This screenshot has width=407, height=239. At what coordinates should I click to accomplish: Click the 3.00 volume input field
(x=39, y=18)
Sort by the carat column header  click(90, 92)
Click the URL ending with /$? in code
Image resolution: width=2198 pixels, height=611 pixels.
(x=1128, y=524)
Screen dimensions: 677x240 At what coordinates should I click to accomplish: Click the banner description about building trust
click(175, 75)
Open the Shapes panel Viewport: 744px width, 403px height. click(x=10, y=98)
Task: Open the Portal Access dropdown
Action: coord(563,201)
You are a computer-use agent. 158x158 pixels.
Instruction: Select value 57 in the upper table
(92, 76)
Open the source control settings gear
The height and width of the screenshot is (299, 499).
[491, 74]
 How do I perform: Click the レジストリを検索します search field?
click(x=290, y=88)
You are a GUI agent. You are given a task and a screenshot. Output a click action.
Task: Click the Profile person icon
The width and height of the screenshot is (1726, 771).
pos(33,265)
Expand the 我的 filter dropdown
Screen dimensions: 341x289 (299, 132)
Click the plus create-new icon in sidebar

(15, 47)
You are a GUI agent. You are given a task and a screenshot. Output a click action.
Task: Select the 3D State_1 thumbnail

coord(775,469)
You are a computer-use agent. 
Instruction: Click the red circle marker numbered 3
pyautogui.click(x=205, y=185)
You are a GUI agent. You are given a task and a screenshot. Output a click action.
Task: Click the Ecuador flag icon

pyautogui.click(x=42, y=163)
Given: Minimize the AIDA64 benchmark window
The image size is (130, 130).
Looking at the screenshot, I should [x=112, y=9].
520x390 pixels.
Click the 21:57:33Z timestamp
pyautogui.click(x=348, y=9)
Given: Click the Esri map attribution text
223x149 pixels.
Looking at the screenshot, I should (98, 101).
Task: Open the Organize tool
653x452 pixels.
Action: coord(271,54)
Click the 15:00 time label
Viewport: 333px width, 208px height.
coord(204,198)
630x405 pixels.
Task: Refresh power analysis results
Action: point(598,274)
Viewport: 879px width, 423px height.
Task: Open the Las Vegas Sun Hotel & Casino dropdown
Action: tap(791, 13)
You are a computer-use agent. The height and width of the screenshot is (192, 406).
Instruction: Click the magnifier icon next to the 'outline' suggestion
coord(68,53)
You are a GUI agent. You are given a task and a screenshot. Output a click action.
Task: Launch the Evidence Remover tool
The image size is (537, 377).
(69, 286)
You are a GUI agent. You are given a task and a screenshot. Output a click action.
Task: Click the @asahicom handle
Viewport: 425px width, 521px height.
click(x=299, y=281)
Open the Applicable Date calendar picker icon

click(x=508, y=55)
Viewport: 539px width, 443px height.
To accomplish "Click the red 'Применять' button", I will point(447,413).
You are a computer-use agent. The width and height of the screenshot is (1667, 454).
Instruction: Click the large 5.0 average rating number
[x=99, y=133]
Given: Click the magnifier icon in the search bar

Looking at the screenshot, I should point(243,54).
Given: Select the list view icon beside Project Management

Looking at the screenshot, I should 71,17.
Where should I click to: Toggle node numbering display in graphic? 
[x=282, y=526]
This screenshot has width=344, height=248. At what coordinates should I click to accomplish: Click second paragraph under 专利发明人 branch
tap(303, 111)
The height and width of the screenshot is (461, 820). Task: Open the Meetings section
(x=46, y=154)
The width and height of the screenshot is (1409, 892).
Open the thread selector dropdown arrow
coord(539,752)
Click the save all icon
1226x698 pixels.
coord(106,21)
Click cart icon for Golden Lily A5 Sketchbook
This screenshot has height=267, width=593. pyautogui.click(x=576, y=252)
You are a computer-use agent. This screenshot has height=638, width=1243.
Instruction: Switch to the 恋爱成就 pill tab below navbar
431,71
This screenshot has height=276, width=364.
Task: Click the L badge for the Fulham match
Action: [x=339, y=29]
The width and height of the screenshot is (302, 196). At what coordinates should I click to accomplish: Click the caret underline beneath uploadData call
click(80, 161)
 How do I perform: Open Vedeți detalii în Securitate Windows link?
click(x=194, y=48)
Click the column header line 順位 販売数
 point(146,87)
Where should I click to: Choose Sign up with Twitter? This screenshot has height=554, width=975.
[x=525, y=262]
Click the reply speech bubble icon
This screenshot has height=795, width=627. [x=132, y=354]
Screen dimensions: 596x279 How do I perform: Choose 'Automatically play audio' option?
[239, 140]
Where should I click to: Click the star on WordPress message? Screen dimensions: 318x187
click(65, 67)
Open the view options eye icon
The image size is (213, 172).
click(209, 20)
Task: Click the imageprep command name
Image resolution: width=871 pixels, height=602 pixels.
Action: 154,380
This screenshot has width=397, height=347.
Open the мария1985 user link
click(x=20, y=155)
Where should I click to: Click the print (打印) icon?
------------------------------------------------------------------------
→ EXERCISE OBJECTIVE: Among the records above, repeat exactly the line with "This screenshot has width=344, height=248.", the line with "You are a computer-use agent. This", and every line in between, and only those.

→ ANSWER TO THIS EXERCISE:
This screenshot has width=344, height=248. At what coordinates should I click to accomplish: Click second paragraph under 专利发明人 branch
tap(303, 111)
The height and width of the screenshot is (461, 820). Task: Open the Meetings section
(x=46, y=154)
The width and height of the screenshot is (1409, 892).
Open the thread selector dropdown arrow
coord(539,752)
Click the save all icon
1226x698 pixels.
coord(106,21)
Click cart icon for Golden Lily A5 Sketchbook
This screenshot has height=267, width=593. pyautogui.click(x=576, y=252)
You are a computer-use agent. This screenshot has height=638, width=1243.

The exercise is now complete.